* Required task *
Extract each line of the material that contains the string "label", treating uppercase and lowercase letters as different.

═══ Source data ═══

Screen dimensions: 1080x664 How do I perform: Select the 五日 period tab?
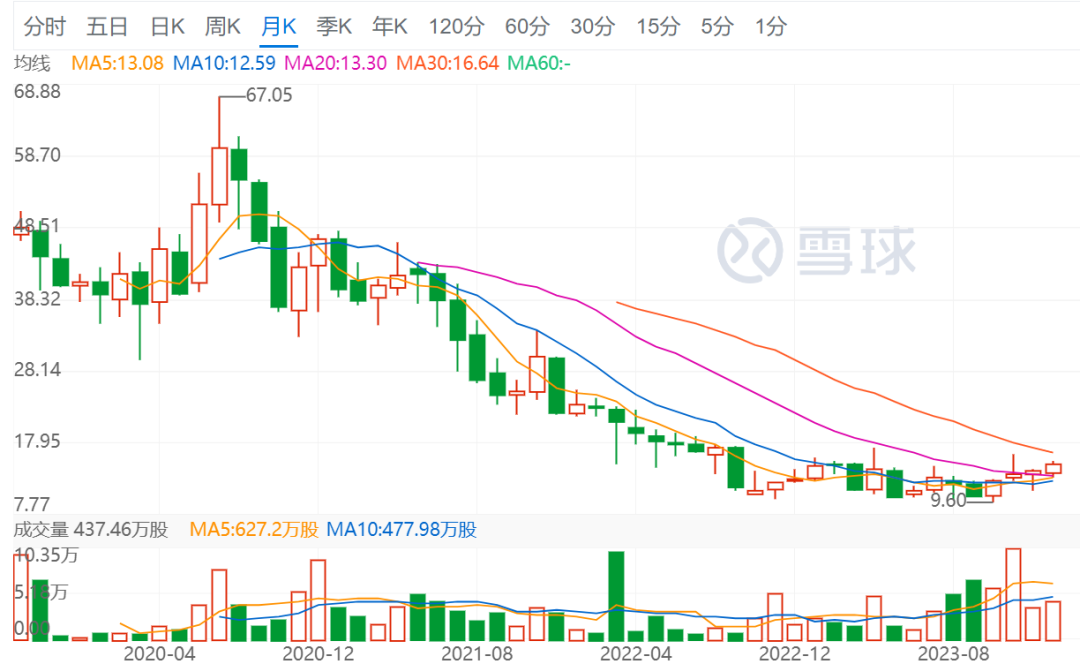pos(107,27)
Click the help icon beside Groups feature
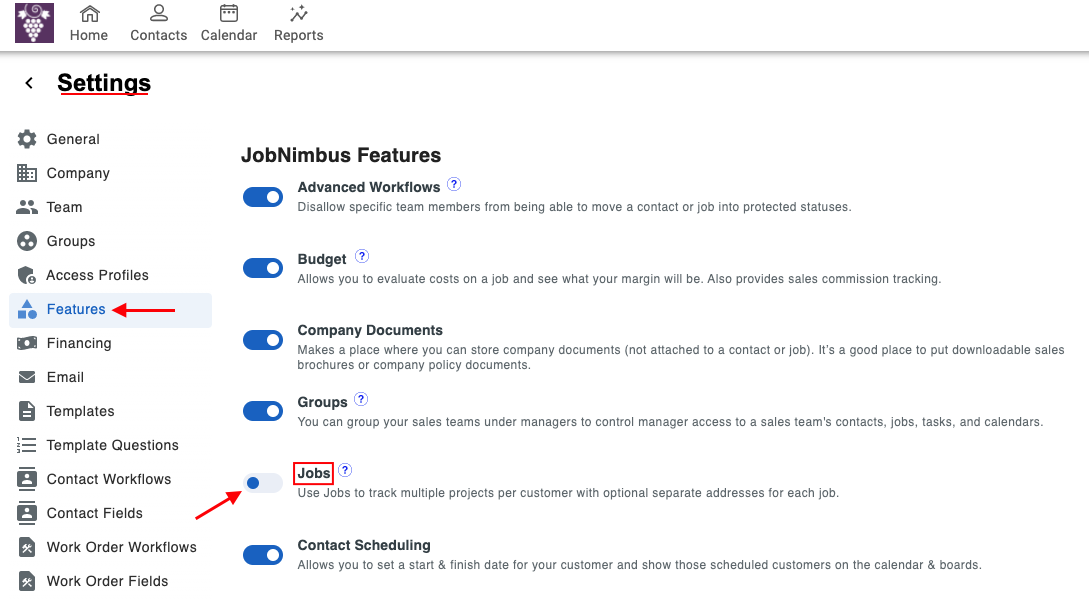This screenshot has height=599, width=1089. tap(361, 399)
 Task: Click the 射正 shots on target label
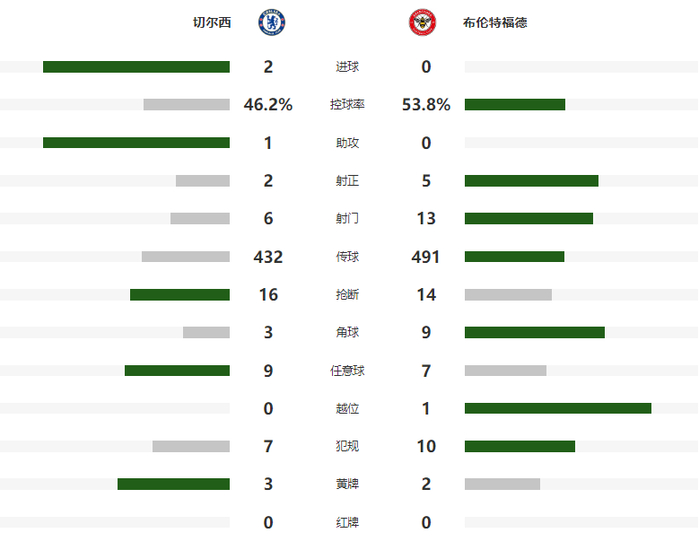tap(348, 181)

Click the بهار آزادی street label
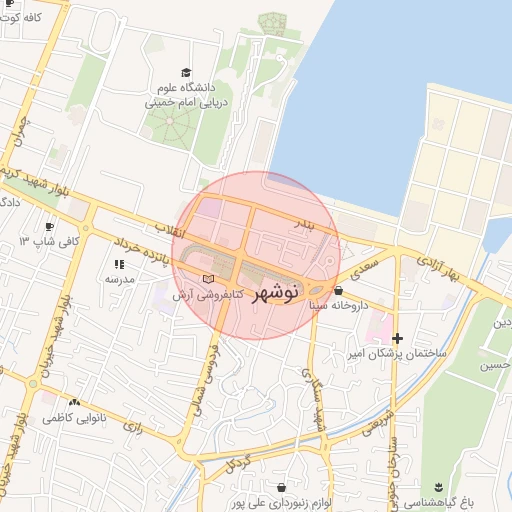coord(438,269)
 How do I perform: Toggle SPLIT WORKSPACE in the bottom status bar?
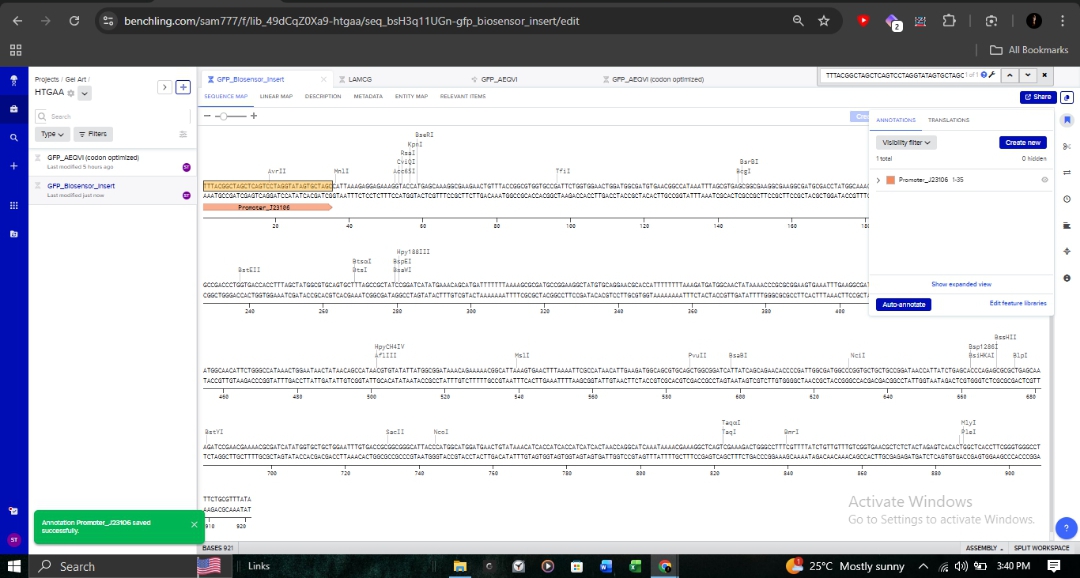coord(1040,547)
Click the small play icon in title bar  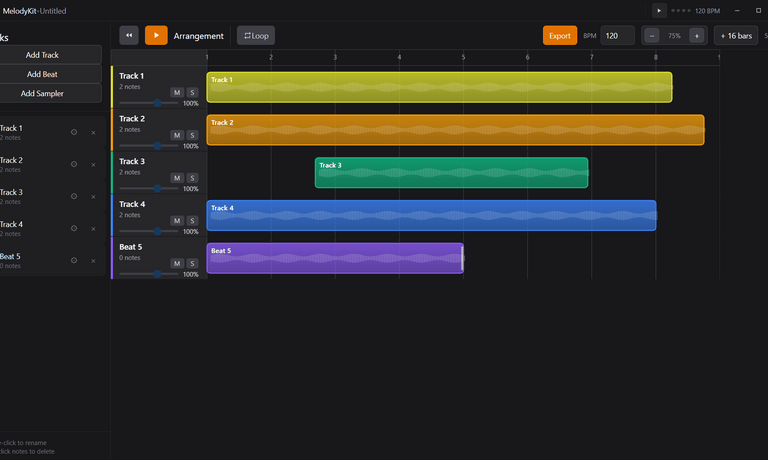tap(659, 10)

═══

* Correct response *
 Task: Click the 射正 shots on target label
Click the بهار آزادی street label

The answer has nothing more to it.